In this case, Rambin borrowed the motorcycle without knowing that it had been stolen from Hertzog and without any “unlawful intent,” the appellate court observed. Because Rambin did not violate the Penal Code in borrowing the motorcycle, MCL 500.3113(a) does not bar his claims, the panel said.
The court added, “We note that, in and of itself, our finding that plaintiff should not be denied PIP benefits under the MCL 500.3113(a) exclusion is not dispositive of whether plaintiff is entitled to PIP benefits, or from whom. Those issues remain to be addressed in the trial court. Accordingly, we remand for further proceedings consistent with this opinion.”

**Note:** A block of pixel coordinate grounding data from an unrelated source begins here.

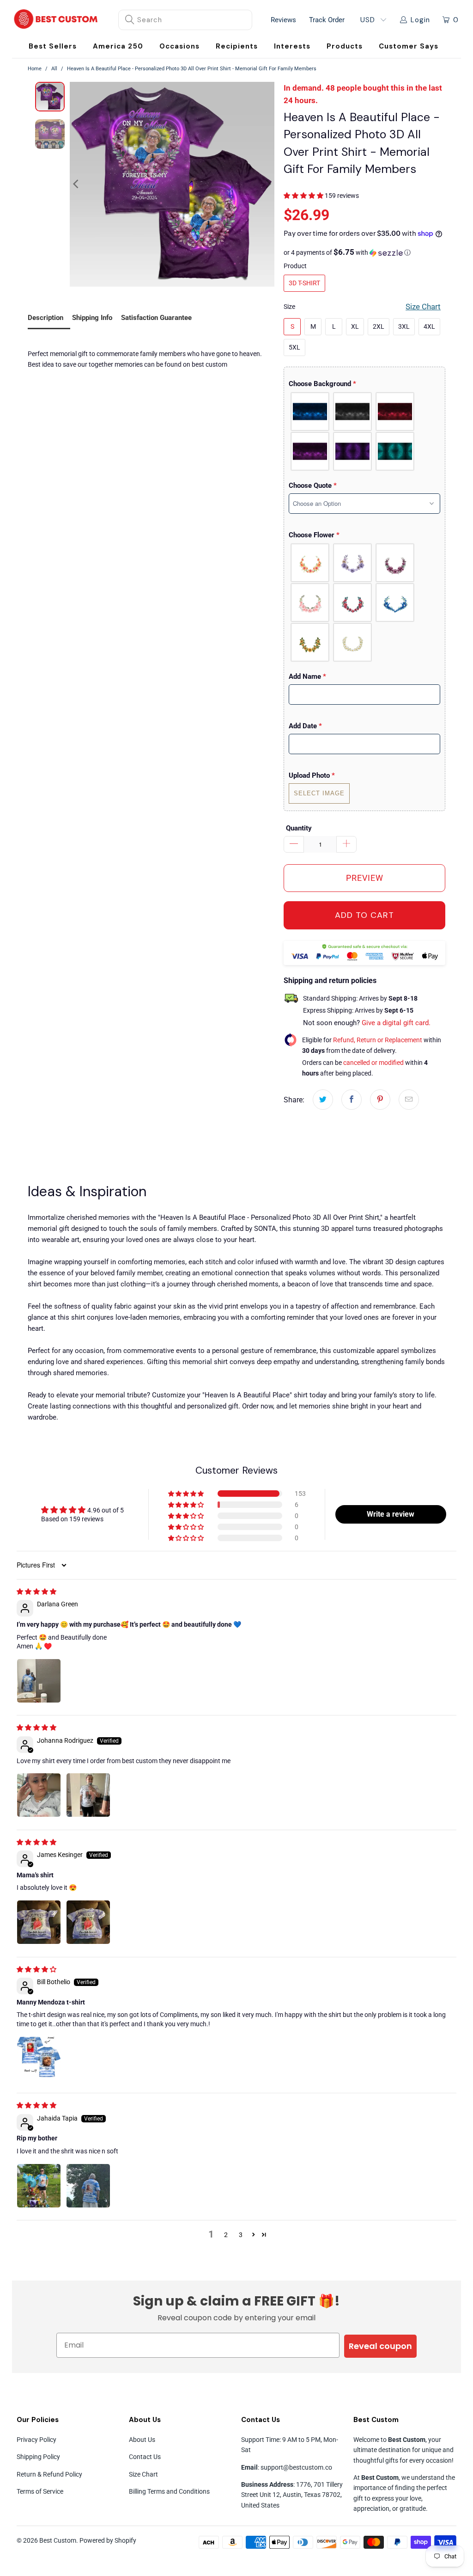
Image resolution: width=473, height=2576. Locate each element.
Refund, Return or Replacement (377, 1040)
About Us (142, 2439)
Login (420, 20)
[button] (179, 46)
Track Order (327, 20)
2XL (378, 326)
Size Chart (143, 2474)
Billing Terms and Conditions (169, 2491)
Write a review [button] (390, 1514)
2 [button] (226, 2234)
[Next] (267, 184)
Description (45, 318)
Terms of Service (40, 2491)
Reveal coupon (380, 2346)
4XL (429, 326)
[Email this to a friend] (409, 1099)
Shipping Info (92, 318)
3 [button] (241, 2234)
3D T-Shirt (304, 283)
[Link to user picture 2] (88, 1795)
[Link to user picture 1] (39, 1681)
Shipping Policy (38, 2456)
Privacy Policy (36, 2439)
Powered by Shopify (107, 2540)
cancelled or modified (373, 1062)
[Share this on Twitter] (323, 1099)
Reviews (283, 20)
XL (355, 326)
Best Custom (57, 2540)
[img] (36, 1591)
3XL (404, 326)
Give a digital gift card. (396, 1023)
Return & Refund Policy (49, 2474)
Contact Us (145, 2456)
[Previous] (76, 184)
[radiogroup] (364, 431)
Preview (364, 878)
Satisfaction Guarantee (156, 318)
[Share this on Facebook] (351, 1099)
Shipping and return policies (330, 980)
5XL (294, 347)
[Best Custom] (56, 20)
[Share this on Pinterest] (380, 1099)
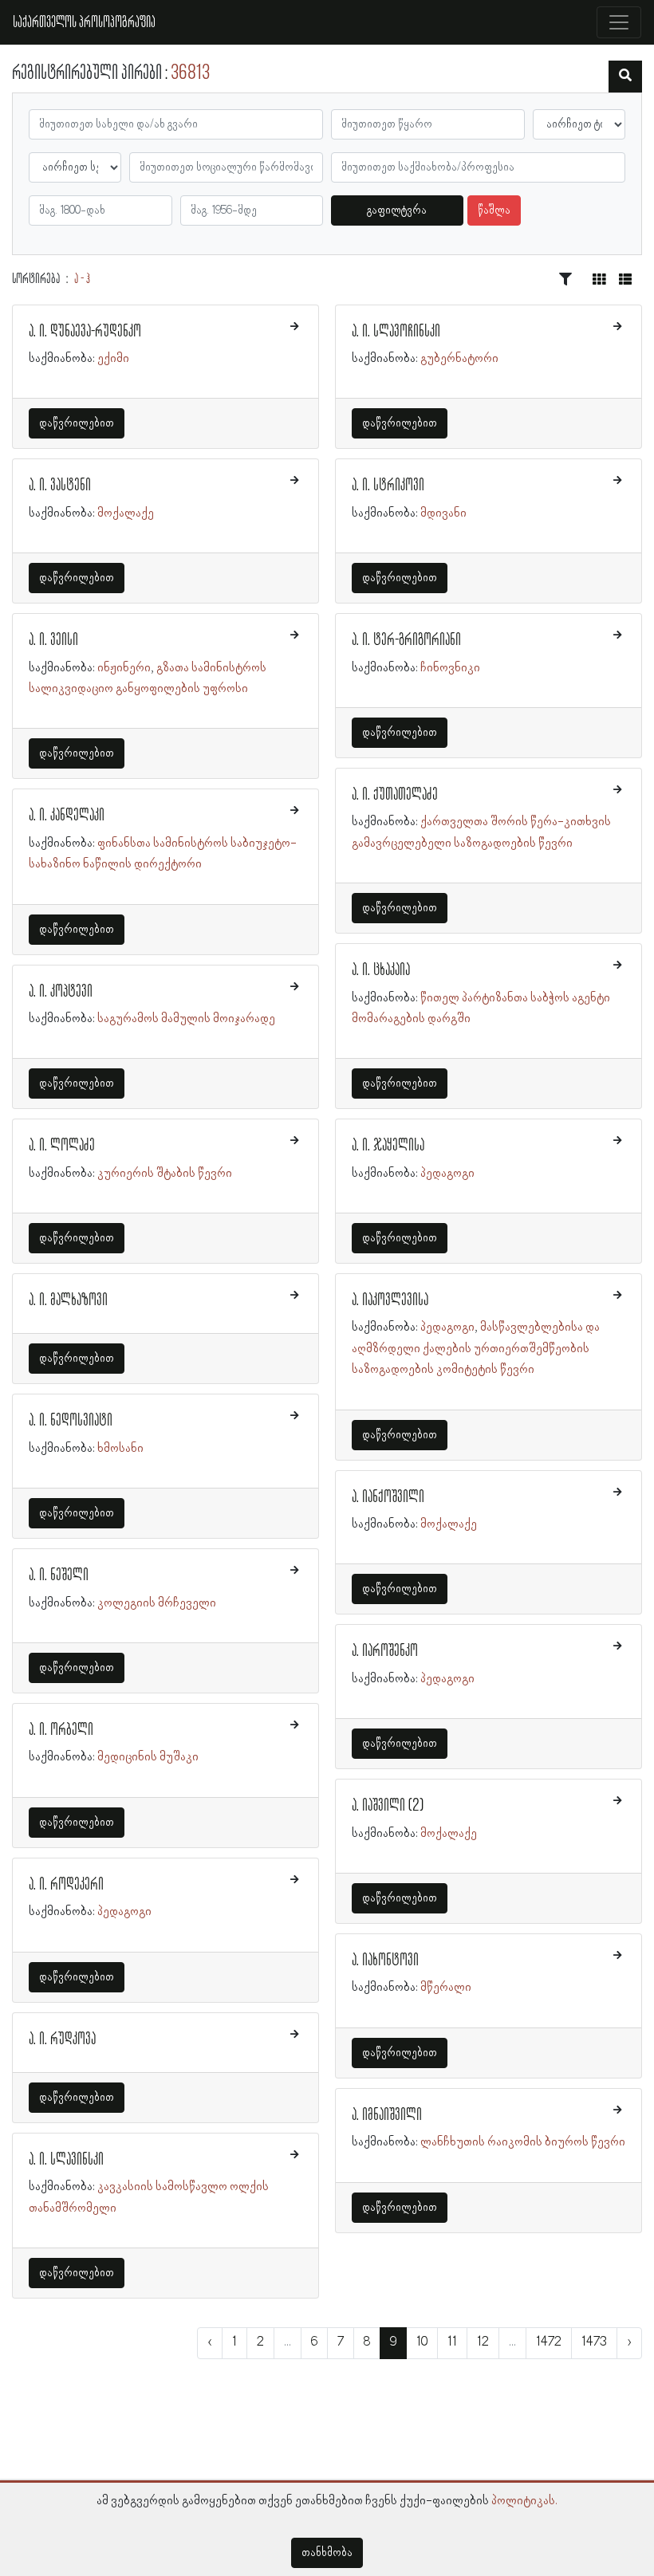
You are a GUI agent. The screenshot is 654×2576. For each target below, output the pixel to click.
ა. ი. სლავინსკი (66, 2159)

Allstate and Titan appealed to the Michigan Supreme Court; in an order dated May 1, 2013, the Supreme Court ordered oral argument to be scheduled on whether to grant the application or take other action. The Court directed, “the parties shall address whether the plaintiff took the motorcycle on which he was injured ‘unlawfully’ within the meaning of MCL 500.3113(a), and specifically, whether ‘taken unlawfully’ under MCL 500.3113(a) requires the ‘person . . . using [the] motor vehicle or motorcycle’ to know that such use has not been authorized by the vehicle or motorcycle owner, see MCL 750.414; People v Laur, 128 Mich App 453 (1983), and, if so, whether the Court of Appeals erred in concluding that plaintiff lacked such knowledge as a matter of law given the circumstantial evidence presented in this case.”